Once the connection string secret is retrieved, our Web App can establish secure access to its database.

Deep dive into Key Vault features

As mentioned earlier, Key Vault comes with many interesting features that meet with business’ modern needs

Securely store secrets and certificates

Key Vault is capable of storing and managing different types of data, such as:

• Secrets: you can store and control access to secrets such as tokens, API keys, passwords, or connection strings.
• Certificates: you can manage and deploy public and private TLS/SSL certificates for use with Azure services such as App Service, or Front Door.
• Keys: you can create and manage encryption keys to control your data hosted in Azure services such as storage accounts, or disks.

High-availability and backups

The Key Vault service is designed to maintain availability in disaster scenarios.

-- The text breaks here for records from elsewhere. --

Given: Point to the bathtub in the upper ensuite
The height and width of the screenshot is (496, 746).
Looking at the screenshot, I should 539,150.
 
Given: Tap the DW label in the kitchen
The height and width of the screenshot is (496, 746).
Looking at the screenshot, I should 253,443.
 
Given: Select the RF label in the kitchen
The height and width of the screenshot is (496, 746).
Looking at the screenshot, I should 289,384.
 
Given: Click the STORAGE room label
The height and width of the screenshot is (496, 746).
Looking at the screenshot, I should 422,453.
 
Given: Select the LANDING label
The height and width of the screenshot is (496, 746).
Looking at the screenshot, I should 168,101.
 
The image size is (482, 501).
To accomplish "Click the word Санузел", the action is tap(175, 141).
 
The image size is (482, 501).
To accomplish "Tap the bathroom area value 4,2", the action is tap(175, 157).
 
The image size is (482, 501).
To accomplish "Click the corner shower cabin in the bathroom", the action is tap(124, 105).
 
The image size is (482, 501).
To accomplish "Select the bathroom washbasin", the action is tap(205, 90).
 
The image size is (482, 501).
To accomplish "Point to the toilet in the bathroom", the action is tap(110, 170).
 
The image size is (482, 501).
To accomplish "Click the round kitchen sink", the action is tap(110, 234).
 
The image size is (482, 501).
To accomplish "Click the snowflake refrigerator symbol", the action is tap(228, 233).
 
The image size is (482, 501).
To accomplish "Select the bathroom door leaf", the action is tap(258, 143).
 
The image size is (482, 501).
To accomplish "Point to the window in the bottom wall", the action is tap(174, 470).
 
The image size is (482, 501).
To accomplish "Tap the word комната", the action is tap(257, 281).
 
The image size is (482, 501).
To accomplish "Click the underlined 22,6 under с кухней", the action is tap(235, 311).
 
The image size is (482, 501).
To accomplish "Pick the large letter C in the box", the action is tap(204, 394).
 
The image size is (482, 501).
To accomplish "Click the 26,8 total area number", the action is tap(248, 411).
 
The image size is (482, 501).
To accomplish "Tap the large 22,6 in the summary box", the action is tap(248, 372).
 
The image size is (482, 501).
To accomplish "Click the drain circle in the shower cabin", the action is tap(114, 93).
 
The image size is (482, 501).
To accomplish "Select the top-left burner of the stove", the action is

You don’t have to manually intervene, as it will automatically fail over requests to a paired Azure region.

It protects against accidental, or malicious deletion of your secrets. Thanks to the soft-delete and purge protection features, you can restore not just your secrets but also your Key Vault service even after you delete it.

Soft-delete will keep your deleted secrets in its rubbish for 90 days. During this period, you will be able to restore your secrets, and you can adjust this period.

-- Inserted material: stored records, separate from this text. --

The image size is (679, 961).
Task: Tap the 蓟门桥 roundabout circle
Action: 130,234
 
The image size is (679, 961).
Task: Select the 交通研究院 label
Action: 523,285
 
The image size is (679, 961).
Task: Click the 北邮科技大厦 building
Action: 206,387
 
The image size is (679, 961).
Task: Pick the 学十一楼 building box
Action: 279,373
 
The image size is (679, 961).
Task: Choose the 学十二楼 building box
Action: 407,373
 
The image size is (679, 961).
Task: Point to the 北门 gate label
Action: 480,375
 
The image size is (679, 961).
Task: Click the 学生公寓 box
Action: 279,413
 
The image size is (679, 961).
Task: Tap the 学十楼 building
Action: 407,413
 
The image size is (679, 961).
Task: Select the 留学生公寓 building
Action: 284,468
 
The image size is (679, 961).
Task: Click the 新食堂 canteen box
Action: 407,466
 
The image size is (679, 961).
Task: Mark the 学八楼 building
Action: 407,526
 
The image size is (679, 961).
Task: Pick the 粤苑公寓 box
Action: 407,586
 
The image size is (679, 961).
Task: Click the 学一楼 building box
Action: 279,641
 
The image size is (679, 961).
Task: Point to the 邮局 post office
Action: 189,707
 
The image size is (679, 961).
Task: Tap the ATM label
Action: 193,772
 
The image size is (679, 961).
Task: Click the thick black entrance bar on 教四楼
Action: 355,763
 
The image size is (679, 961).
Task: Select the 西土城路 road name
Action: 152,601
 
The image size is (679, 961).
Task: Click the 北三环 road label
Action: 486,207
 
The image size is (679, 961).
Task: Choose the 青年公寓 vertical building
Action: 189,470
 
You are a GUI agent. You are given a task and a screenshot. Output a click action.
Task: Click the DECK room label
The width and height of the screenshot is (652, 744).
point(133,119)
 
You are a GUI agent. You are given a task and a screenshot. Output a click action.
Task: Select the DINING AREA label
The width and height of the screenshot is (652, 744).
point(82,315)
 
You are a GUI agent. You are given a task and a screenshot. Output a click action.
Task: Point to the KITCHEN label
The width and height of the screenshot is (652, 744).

Purge protection will prevent you from completely deleting your key vault before the soft-delete period completes. You will have to wait.

Although Key Vault is a highly available service, you can still download a copy of your secrets, keys, and certificates. Restore it as simple as downloading a backup.

Integration with Azure services

When you deploy services to Azure, in some cases these services will require access to secrets. Microsoft thought of building tight integration to make it easier to combine these technologies.

For example, when we build applications on top of virtual machines, azure functions, or web apps, they will be able to access secrets in Key Vault natively through a service principle or a managed identity.

Other kinds of Azure services like Front Door can use Key Vault to store SSL certificates, or Bastion can access VM password secrets within a Key Vault.

Network security

By default, authorized applications and users can access Key Vault through the internet. In addition to this, it’s possible to limit this access to select virtual networks and IP addresses. You can also disable public access entirely.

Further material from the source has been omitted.